== Segment start ==

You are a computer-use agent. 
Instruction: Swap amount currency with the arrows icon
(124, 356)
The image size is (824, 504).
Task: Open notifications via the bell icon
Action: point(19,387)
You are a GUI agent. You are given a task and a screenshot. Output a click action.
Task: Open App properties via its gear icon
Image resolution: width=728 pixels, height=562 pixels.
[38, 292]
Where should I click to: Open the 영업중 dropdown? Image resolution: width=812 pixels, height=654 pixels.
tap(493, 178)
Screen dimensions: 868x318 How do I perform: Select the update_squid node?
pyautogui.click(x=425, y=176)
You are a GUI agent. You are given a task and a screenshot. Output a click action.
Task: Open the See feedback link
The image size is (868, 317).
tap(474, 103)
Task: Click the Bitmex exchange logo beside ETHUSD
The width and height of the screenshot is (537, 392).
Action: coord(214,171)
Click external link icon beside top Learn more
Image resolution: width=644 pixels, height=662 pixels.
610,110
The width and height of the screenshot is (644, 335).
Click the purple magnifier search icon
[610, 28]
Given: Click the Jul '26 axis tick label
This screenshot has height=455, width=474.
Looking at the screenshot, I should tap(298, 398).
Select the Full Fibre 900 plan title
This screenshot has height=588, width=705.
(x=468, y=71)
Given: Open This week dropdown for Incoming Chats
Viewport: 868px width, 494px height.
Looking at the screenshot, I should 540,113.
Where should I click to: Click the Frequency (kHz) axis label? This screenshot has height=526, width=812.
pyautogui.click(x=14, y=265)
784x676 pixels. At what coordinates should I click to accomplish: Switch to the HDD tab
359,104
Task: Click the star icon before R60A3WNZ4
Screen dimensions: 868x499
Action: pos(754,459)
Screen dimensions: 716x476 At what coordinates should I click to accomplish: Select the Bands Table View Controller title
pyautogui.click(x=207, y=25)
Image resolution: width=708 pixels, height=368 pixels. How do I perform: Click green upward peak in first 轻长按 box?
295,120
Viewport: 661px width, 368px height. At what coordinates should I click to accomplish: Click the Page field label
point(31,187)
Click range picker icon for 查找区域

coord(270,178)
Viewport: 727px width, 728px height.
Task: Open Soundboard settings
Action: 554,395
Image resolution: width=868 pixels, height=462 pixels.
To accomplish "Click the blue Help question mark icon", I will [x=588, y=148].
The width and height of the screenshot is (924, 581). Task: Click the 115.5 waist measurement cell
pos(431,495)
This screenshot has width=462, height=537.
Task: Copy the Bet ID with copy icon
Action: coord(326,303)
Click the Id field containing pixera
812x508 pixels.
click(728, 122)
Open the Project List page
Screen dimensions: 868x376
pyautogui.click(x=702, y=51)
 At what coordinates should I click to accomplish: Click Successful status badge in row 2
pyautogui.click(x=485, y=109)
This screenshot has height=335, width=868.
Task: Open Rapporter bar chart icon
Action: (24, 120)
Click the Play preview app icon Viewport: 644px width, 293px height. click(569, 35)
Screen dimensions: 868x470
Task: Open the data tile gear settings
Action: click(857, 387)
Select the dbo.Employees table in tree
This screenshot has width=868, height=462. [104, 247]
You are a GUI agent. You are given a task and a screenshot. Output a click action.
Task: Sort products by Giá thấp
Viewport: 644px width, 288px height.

== Segment end ==

INSTRUCTIONS FOR THE TASK
Transcribe each entry. Leave nothing out.

WORKED SOLUTION
You are a computer-use agent. 
Instruction: Swap amount currency with the arrows icon
(124, 356)
The image size is (824, 504).
Task: Open notifications via the bell icon
Action: point(19,387)
You are a GUI agent. You are given a task and a screenshot. Output a click action.
Task: Open App properties via its gear icon
Image resolution: width=728 pixels, height=562 pixels.
[38, 292]
Where should I click to: Open the 영업중 dropdown? Image resolution: width=812 pixels, height=654 pixels.
tap(493, 178)
Screen dimensions: 868x318 How do I perform: Select the update_squid node?
pyautogui.click(x=425, y=176)
You are a GUI agent. You are given a task and a screenshot. Output a click action.
Task: Open the See feedback link
The image size is (868, 317).
tap(474, 103)
Task: Click the Bitmex exchange logo beside ETHUSD
The width and height of the screenshot is (537, 392).
Action: coord(214,171)
Click external link icon beside top Learn more
Image resolution: width=644 pixels, height=662 pixels.
610,110
The width and height of the screenshot is (644, 335).
Click the purple magnifier search icon
[610, 28]
Given: Click the Jul '26 axis tick label
This screenshot has height=455, width=474.
Looking at the screenshot, I should tap(298, 398).
Select the Full Fibre 900 plan title
This screenshot has height=588, width=705.
(x=468, y=71)
Given: Open This week dropdown for Incoming Chats
Viewport: 868px width, 494px height.
Looking at the screenshot, I should 540,113.
Where should I click to: Click the Frequency (kHz) axis label? This screenshot has height=526, width=812.
pyautogui.click(x=14, y=265)
784x676 pixels. At what coordinates should I click to accomplish: Switch to the HDD tab
359,104
Task: Click the star icon before R60A3WNZ4
Screen dimensions: 868x499
Action: pos(754,459)
Screen dimensions: 716x476 At what coordinates should I click to accomplish: Select the Bands Table View Controller title
pyautogui.click(x=207, y=25)
Image resolution: width=708 pixels, height=368 pixels. How do I perform: Click green upward peak in first 轻长按 box?
295,120
Viewport: 661px width, 368px height. At what coordinates should I click to accomplish: Click the Page field label
point(31,187)
Click range picker icon for 查找区域

coord(270,178)
Viewport: 727px width, 728px height.
Task: Open Soundboard settings
Action: 554,395
Image resolution: width=868 pixels, height=462 pixels.
To accomplish "Click the blue Help question mark icon", I will [x=588, y=148].
The width and height of the screenshot is (924, 581). Task: Click the 115.5 waist measurement cell
pos(431,495)
This screenshot has width=462, height=537.
Task: Copy the Bet ID with copy icon
Action: coord(326,303)
Click the Id field containing pixera
812x508 pixels.
click(728, 122)
Open the Project List page
Screen dimensions: 868x376
pyautogui.click(x=702, y=51)
 At what coordinates should I click to accomplish: Click Successful status badge in row 2
pyautogui.click(x=485, y=109)
This screenshot has height=335, width=868.
Task: Open Rapporter bar chart icon
Action: (24, 120)
Click the Play preview app icon Viewport: 644px width, 293px height. click(569, 35)
Screen dimensions: 868x470
Task: Open the data tile gear settings
Action: click(857, 387)
Select the dbo.Employees table in tree
This screenshot has width=868, height=462. [104, 247]
You are a GUI agent. You are given a task and a screenshot. Output a click action.
Task: Sort products by Giá thấp
Viewport: 644px width, 288px height.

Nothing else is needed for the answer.